Exercise objective →
Rewrite the lines of the material starting with the line that contains "has height=1506, width=673." and going on through the end of the material, changing "palette icon" to "brush icon" and keeping everything else unchanged.

Records to use →
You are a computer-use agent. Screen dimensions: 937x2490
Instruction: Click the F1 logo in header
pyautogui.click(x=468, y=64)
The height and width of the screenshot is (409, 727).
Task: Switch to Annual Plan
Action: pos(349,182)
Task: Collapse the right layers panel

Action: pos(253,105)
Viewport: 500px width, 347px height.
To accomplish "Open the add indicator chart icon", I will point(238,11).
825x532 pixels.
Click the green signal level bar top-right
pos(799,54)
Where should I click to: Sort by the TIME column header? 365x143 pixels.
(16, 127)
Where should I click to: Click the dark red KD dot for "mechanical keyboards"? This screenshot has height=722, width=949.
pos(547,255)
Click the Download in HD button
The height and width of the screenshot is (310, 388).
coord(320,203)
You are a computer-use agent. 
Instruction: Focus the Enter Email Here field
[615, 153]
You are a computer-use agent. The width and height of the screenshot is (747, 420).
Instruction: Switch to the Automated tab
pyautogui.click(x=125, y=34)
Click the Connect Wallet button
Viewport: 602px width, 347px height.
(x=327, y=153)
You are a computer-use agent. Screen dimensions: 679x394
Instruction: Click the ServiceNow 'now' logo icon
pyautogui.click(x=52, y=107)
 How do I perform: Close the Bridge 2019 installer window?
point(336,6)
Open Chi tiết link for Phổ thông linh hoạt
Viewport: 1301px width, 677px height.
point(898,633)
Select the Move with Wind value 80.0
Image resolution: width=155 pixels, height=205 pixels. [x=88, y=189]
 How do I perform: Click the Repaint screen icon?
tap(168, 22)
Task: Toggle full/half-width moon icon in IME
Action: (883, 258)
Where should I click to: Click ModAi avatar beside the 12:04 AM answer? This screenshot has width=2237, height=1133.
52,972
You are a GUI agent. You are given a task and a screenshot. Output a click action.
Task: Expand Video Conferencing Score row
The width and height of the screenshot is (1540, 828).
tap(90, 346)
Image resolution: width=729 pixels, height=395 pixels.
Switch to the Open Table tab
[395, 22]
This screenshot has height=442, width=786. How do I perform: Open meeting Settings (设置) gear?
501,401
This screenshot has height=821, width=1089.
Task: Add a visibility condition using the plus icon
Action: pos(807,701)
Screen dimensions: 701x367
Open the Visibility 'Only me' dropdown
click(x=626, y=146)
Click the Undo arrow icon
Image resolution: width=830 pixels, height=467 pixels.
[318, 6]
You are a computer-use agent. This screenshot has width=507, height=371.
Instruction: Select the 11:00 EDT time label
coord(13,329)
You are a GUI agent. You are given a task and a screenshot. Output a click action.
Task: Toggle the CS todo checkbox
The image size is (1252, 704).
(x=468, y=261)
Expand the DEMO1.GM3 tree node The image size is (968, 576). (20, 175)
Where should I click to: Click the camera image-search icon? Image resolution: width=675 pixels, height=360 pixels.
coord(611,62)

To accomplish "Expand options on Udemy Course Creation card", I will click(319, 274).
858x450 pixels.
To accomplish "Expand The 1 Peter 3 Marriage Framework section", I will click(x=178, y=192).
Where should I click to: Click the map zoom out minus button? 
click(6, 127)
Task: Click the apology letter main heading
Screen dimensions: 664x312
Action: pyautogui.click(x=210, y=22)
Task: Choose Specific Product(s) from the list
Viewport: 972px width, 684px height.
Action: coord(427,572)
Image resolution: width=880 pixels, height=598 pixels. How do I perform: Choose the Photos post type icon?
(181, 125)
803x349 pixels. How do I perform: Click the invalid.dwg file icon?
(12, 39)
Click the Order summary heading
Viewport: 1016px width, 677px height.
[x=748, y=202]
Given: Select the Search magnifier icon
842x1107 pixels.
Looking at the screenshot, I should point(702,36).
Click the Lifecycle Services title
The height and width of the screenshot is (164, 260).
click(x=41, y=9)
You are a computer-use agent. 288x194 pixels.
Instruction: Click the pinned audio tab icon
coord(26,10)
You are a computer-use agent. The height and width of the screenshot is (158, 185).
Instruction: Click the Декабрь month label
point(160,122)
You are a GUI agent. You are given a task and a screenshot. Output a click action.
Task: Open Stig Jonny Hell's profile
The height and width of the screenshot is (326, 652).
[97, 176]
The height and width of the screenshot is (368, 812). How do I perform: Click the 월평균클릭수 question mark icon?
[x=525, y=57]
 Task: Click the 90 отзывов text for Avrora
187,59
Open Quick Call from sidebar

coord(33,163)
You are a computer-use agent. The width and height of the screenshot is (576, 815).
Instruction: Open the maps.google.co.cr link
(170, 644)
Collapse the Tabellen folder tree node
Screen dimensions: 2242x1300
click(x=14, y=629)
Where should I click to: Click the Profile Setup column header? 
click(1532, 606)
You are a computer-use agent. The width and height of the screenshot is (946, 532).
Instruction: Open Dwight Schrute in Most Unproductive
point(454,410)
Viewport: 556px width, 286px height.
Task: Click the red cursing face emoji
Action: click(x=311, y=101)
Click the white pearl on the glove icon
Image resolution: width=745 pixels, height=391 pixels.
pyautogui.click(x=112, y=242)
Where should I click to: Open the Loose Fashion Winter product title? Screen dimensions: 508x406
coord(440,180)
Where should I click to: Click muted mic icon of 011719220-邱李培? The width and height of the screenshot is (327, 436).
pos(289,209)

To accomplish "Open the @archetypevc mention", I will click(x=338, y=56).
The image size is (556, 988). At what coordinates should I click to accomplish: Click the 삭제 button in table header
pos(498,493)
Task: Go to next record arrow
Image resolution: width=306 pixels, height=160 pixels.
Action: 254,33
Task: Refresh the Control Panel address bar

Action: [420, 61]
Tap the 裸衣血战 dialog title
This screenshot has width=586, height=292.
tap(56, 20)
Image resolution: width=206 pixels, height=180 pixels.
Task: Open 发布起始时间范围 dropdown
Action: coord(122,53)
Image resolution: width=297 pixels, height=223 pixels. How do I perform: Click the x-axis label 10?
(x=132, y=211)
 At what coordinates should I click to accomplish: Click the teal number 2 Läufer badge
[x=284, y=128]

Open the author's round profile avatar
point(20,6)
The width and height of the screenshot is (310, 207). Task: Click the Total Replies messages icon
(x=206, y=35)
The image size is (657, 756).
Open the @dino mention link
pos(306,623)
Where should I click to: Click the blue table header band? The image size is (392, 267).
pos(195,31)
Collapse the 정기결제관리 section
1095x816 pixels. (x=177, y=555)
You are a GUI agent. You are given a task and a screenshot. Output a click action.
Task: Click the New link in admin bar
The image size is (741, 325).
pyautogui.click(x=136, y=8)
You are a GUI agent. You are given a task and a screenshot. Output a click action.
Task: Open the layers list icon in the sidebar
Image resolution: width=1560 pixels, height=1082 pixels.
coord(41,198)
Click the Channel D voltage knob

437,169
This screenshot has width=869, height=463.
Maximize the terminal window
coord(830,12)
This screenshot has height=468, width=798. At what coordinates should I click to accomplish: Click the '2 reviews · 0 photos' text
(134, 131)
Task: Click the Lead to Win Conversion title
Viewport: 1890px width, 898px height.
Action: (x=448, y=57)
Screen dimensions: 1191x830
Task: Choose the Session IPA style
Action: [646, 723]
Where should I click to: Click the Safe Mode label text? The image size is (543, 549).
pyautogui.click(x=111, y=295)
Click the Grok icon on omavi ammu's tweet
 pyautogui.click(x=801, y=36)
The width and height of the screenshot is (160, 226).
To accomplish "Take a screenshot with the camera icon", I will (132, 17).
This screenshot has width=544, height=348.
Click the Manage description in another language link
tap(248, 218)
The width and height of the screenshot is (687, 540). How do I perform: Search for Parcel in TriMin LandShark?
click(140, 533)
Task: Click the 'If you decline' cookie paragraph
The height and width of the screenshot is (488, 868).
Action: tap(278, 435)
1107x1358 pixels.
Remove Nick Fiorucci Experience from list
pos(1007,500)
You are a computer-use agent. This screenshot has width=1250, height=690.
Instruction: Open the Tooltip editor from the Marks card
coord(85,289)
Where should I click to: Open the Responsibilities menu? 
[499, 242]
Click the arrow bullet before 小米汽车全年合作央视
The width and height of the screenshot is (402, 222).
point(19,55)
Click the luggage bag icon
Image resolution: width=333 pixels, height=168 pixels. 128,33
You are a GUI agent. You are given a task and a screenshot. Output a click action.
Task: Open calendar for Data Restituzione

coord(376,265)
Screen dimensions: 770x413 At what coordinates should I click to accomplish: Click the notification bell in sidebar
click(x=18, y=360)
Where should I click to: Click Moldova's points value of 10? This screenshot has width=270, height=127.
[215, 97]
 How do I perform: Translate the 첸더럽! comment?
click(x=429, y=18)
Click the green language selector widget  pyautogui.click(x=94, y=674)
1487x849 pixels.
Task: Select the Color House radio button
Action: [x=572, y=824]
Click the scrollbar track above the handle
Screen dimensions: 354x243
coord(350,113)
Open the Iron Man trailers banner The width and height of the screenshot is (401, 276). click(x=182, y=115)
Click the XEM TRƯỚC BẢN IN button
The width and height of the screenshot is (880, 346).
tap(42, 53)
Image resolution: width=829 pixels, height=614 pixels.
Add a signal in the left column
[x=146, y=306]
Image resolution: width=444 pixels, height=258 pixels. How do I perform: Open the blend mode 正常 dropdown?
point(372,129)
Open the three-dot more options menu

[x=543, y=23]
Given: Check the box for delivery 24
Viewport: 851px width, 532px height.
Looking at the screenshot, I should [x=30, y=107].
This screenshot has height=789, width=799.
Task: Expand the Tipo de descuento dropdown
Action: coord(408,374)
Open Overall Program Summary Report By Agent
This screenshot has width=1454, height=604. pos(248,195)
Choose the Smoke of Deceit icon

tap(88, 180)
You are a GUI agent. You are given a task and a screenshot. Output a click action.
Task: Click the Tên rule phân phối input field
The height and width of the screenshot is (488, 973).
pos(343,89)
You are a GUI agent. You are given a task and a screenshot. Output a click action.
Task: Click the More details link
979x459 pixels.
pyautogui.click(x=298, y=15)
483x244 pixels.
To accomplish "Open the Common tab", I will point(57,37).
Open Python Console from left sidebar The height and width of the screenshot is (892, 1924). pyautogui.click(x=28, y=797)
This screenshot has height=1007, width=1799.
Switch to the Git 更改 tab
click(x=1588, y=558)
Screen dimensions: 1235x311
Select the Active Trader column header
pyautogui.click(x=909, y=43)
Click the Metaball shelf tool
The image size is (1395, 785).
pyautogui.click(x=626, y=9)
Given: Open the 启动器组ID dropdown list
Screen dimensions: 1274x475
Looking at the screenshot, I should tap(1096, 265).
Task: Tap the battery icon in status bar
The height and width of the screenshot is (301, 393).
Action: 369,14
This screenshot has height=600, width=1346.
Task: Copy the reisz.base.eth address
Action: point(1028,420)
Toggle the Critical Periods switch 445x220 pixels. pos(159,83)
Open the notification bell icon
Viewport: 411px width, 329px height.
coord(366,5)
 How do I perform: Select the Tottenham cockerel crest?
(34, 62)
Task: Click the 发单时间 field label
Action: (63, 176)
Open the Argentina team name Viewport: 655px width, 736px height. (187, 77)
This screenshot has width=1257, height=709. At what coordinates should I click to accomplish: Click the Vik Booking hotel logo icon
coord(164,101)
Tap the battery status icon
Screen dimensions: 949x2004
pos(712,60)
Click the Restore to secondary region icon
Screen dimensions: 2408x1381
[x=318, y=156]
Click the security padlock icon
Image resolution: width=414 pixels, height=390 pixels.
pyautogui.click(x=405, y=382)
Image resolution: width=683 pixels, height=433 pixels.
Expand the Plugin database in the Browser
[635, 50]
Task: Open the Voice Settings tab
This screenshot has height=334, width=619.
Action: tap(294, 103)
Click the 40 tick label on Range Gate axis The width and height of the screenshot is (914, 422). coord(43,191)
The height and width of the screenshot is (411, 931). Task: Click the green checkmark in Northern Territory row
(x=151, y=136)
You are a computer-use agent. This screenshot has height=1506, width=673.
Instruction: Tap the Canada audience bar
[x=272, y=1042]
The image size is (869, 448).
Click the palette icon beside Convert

Final answer →
You are a computer-use agent. This screenshot has height=1506, width=673.
Instruction: Tap the Canada audience bar
[x=272, y=1042]
The image size is (869, 448).
Click the brush icon beside Convert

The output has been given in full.